Nunung’s approach is actually similar, but her starting point is different. While Bunga starts with her memory or perceptions of spaces, Nunung starting with observing a subject closely until sketches arise in her mind, then she involves her other senses “to provide additional perspectives about the universe and a spiritual state that allows one to sense the universe as a vibration and the centre of all things” observes curator Emmo Italiander. He explains further, “this process requires the artist to develop sensitivity for lines, shapes and colours, and to be able to express what she has in her mind, in her innermost soul, into a new shape, a shape that follows her heart.” Nunung’s approach seems more emotional and spiritual, while Bunga’s artistic approach seems to be more empirical and rational.

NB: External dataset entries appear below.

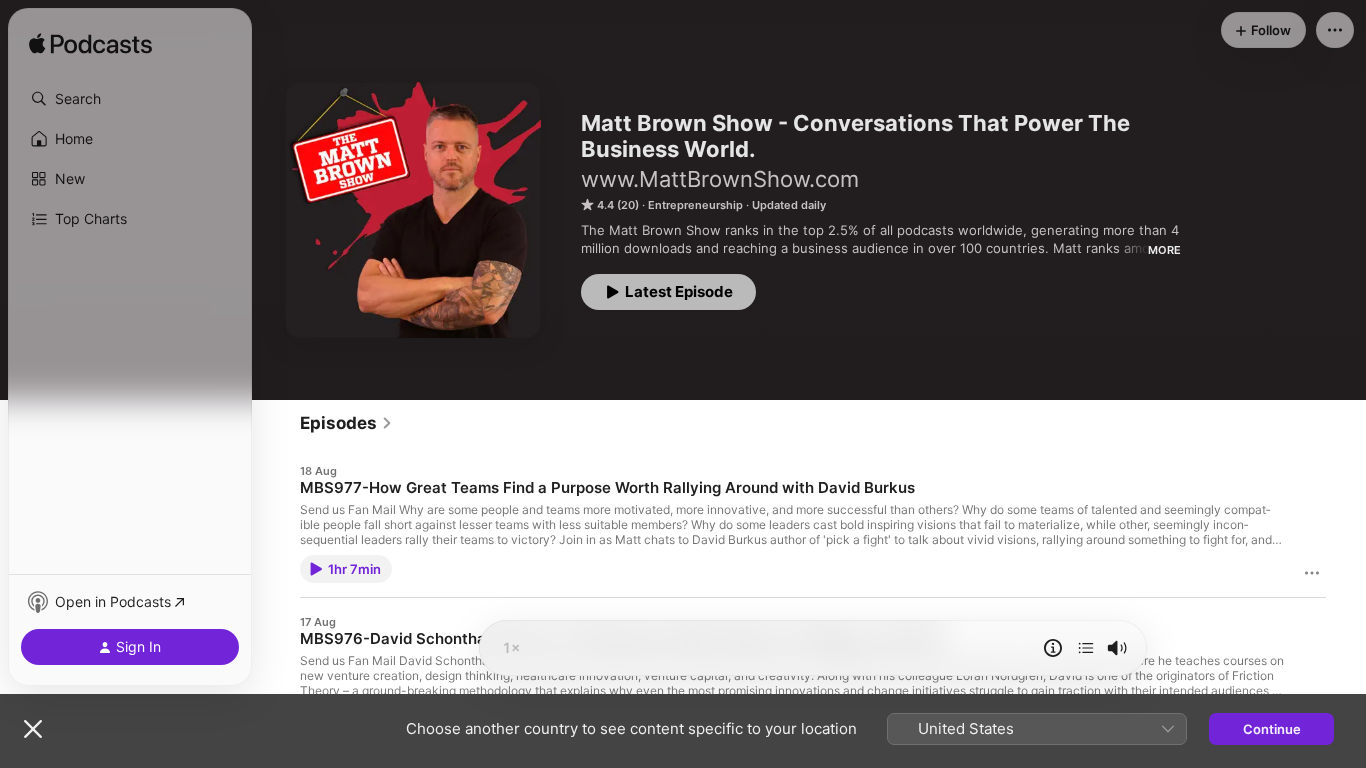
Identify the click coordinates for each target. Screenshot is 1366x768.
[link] (346, 423)
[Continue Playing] (1086, 648)
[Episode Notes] (1053, 648)
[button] (130, 99)
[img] (90, 45)
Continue (1272, 729)
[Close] (33, 729)
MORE (1164, 250)
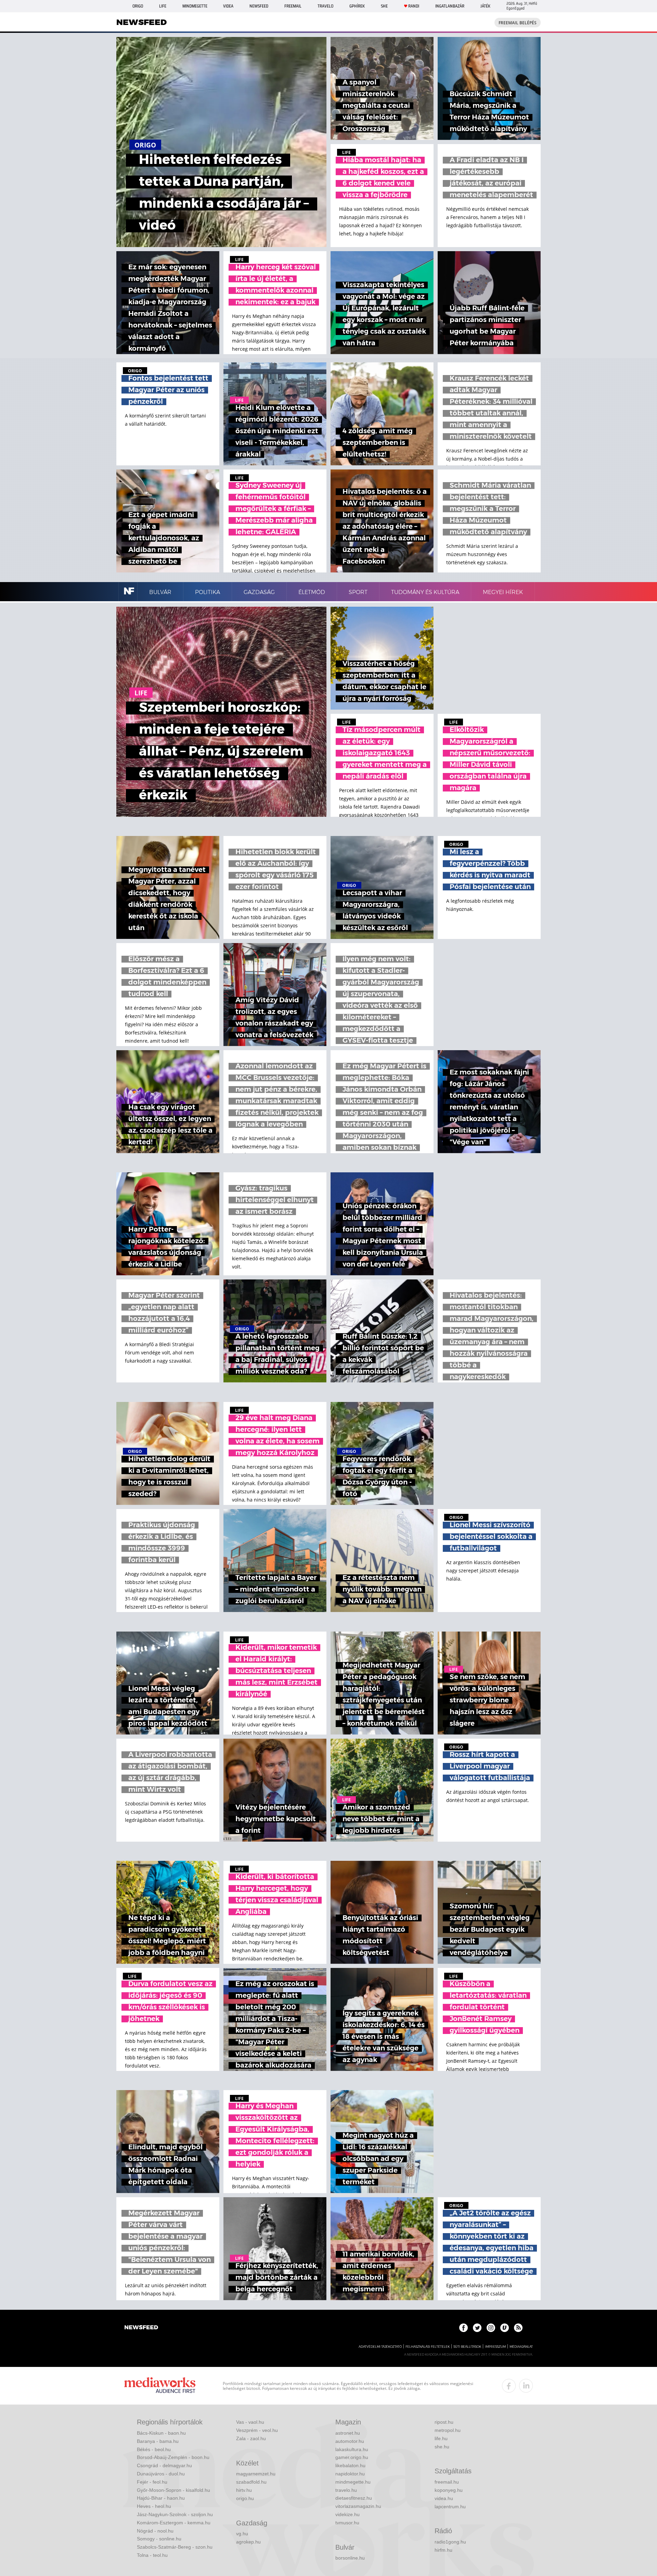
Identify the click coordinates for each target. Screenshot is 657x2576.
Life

The more experienced Nunung also seems freer and more experimental in her choice of medium. Nunung often uses oiled-paper and Chinese painting paper to create horizontal and vertical lines on her paintings. “Most people use oil-paper to wrap foods, but I use it for painting”, she exclaimed. “In human life there’s always a horizontal and vertical line. I represent the horizontal lines as the relationship between humans, and the vertical one as the relationship between humans and their God,” she explains. Indeed, some of her works would remind viewers to the works of Mondrian, who also theorised about the significance of the horizontal and vertical in similar ways.
“Regardless of form and colour, everything is a spiritual experience connected to the abstract form that stems from the self. For me, abstract is a transcendental journey that consists of three, always present, components: magical, mystical and spiritual. For me there is a reality behind the universe. Indeed, understanding abstract art, abstract painting in particular, should not be done with the naked eye. The observer should see it with the heart or with a clear conscience,” Nunung said.
Bunga seems not yet as sophisticated conceptually, but she is young and her experiences as well as her willingness to explore and experiment should make her grow and develop her artistic concepts soon too. Besides a small number of paintings in her solo exhibition, she also prepared an anamorphic installation titled “Brainville, let’s get in.” In this experiment Bunga projected her painting into a three-dimensional ‘plane’, which collides with pillars, walls, ceilings, and also the floor of the space. At a glance it looks like fragments of colour fields chopped and separated from each other. Viewed from a certain vantage point, the separation is then ‘reunited’, forming a typical flat formal configuration commonly found in her paintings. By presenting this rather unusual perceptual experience, Bunga indirectly reminds us that reality depends on perspective. This metaphor would be relevant to the construction of inner values in our culture today: truth is relative and not always certain. Perception alone is no longer able to be a single instrument to ‘see’ reality. It is necessary to adjust one’s perspective in building the meaning of the truth around reality.
Bunga can certainly learn a lot from Nunung, but Nunung may also still learn something from Bunga. “Don’t you copy his paintings, don’t you follow his life experiences, but examine his spirit of life!” reminded Nashar of the merit of master painters. Indeed, learning the spirit of life, does not have to be of master painters, but of anyone who has a great spirit in their approach to life and their work.